Will microbugs one day replace Xanax when it comes to calming anxiety? New research suggests a prebiotic can do the job, providing further evidence linking the microbiota in our guts to the action in our brains.
Researchers from the University of Oxford and international biotech company Clasado Biosciences studied 45 healthy volunteers for the new trial. Subjects received one of two prebiotics—fructooligosaccharides (FOS) or Bimuno-galactooligosaccharides (B-GOS)—or a placebo every day for three weeks. Researchers sampled their salivary cortisol awakening response, a common indicator of stress, before and after treatment. On the last day of the trial, participants completed tasks on a computer that assessed how they processed emotionally relevant information.

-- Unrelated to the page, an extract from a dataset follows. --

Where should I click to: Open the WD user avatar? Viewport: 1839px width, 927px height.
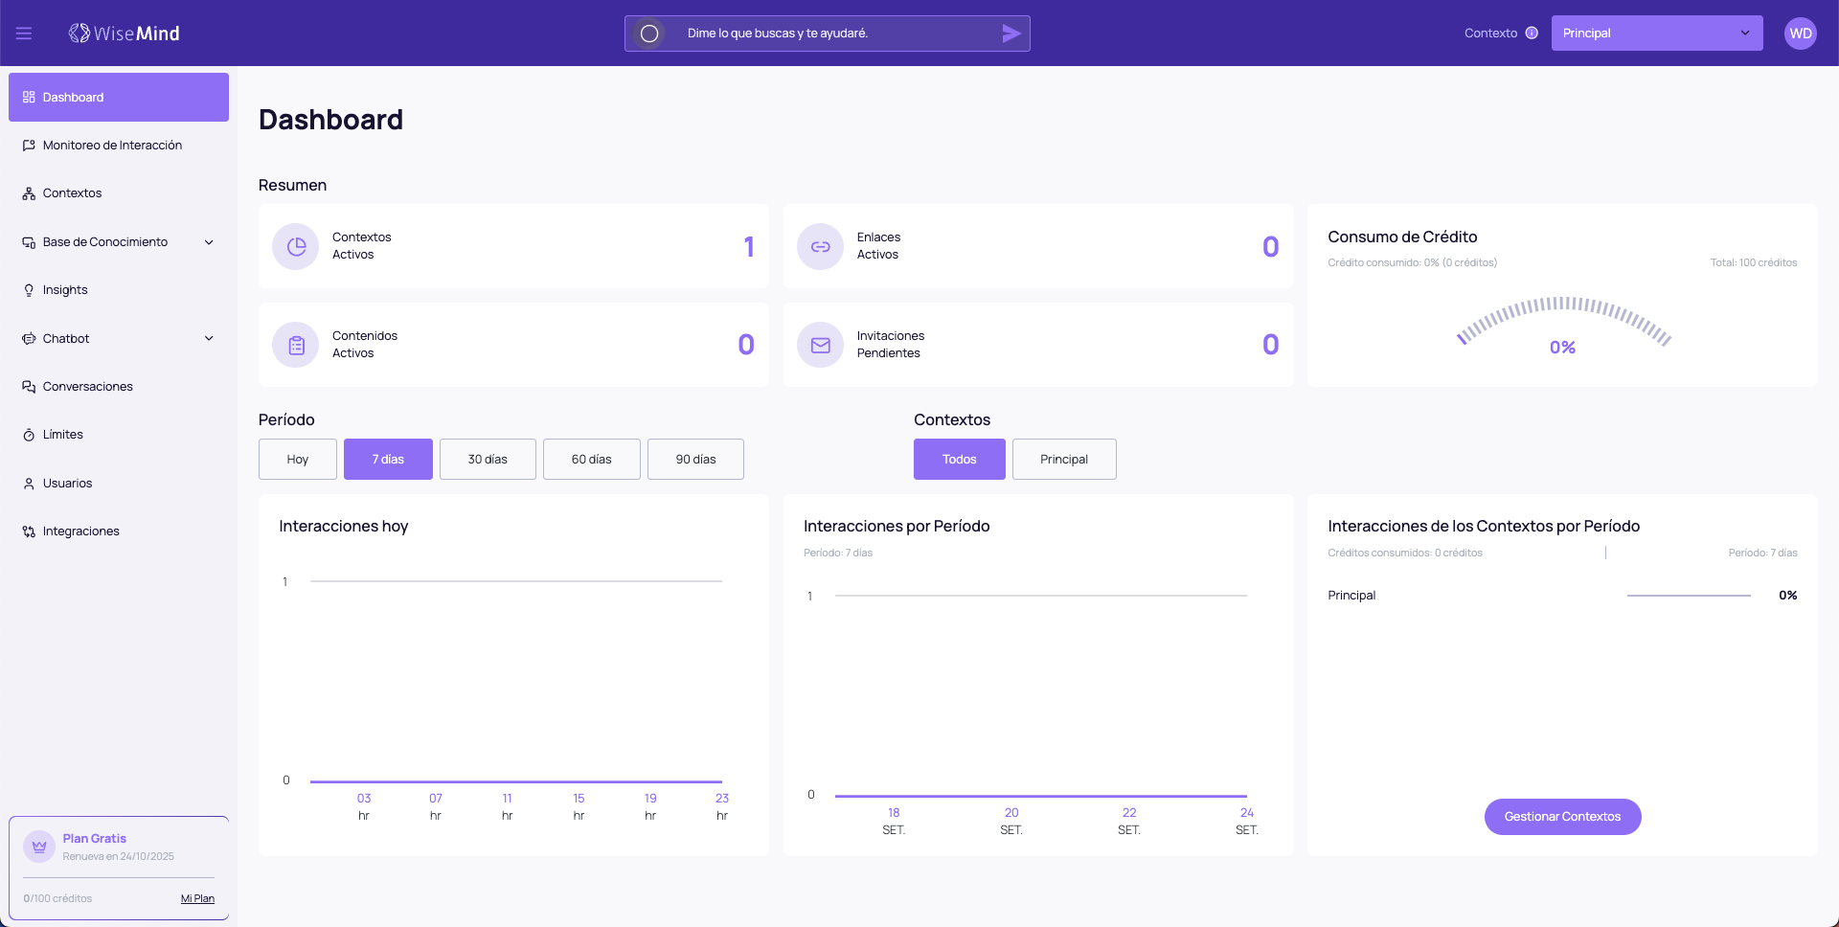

Subjects who took the B-GOS prebiotics showed a significantly lower salivary cortisol awakening response compared with a placebo. They also showed a decreased “attentional vigilance to negative versus positive information” in their computer task test. The people who took the FOS showed no effects, nor did the placebo group.
The results were published in the journal Psychopharmacology and noted on healthgauge.com. The study followed a recent pre-clinical trial, published in the journal Neurochemistry International, which showed for the first time that the modulation of gut microbiota by prebiotics can lead to changes in brain biochemistry, according to healthgauge.com. Researchers are planning future trials to study the effects of prebiotics on people with anxiety, stress and depression.